THE TASK: In the listing that follows, the lines starting at the one containing "Task: Click the grey 没有这方面的计划 legend swatch" and ending at the one containing "is (768, 1366)." are to be returned exactly, both boundary lines included, and no others.

SOURCE MATERIAL:
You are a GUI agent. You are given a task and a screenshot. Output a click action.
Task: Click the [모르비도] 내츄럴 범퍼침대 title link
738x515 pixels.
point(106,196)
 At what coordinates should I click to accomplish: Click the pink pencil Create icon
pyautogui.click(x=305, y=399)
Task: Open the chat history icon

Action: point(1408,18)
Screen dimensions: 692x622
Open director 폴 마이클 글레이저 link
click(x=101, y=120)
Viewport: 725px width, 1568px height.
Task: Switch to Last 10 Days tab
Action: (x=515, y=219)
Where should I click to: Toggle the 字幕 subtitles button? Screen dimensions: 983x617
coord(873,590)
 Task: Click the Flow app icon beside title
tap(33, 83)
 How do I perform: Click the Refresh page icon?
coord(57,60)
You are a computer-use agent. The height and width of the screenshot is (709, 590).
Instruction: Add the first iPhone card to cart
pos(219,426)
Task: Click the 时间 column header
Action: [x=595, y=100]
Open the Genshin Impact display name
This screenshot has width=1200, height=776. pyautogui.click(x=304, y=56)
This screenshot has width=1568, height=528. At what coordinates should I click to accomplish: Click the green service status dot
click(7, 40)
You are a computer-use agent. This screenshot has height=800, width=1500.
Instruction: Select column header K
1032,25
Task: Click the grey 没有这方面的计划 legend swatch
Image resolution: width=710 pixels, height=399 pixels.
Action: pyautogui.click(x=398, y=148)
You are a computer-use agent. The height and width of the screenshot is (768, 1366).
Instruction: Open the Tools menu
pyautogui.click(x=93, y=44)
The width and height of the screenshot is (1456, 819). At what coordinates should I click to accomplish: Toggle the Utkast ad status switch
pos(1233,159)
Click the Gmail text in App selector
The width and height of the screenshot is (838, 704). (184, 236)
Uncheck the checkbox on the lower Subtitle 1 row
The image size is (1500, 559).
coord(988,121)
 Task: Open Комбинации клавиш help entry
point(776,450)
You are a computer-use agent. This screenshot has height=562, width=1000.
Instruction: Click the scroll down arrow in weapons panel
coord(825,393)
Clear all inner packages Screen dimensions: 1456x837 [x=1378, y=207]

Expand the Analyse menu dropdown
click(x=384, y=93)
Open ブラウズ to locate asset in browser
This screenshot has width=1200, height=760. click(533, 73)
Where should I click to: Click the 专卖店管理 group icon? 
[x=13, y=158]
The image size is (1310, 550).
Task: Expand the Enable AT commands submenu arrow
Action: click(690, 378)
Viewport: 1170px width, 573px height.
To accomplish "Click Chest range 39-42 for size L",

RESPONSE AREA:
Task: Click the grey 没有这方面的计划 legend swatch
Image resolution: width=710 pixels, height=399 pixels.
Action: pyautogui.click(x=398, y=148)
You are a computer-use agent. The height and width of the screenshot is (768, 1366).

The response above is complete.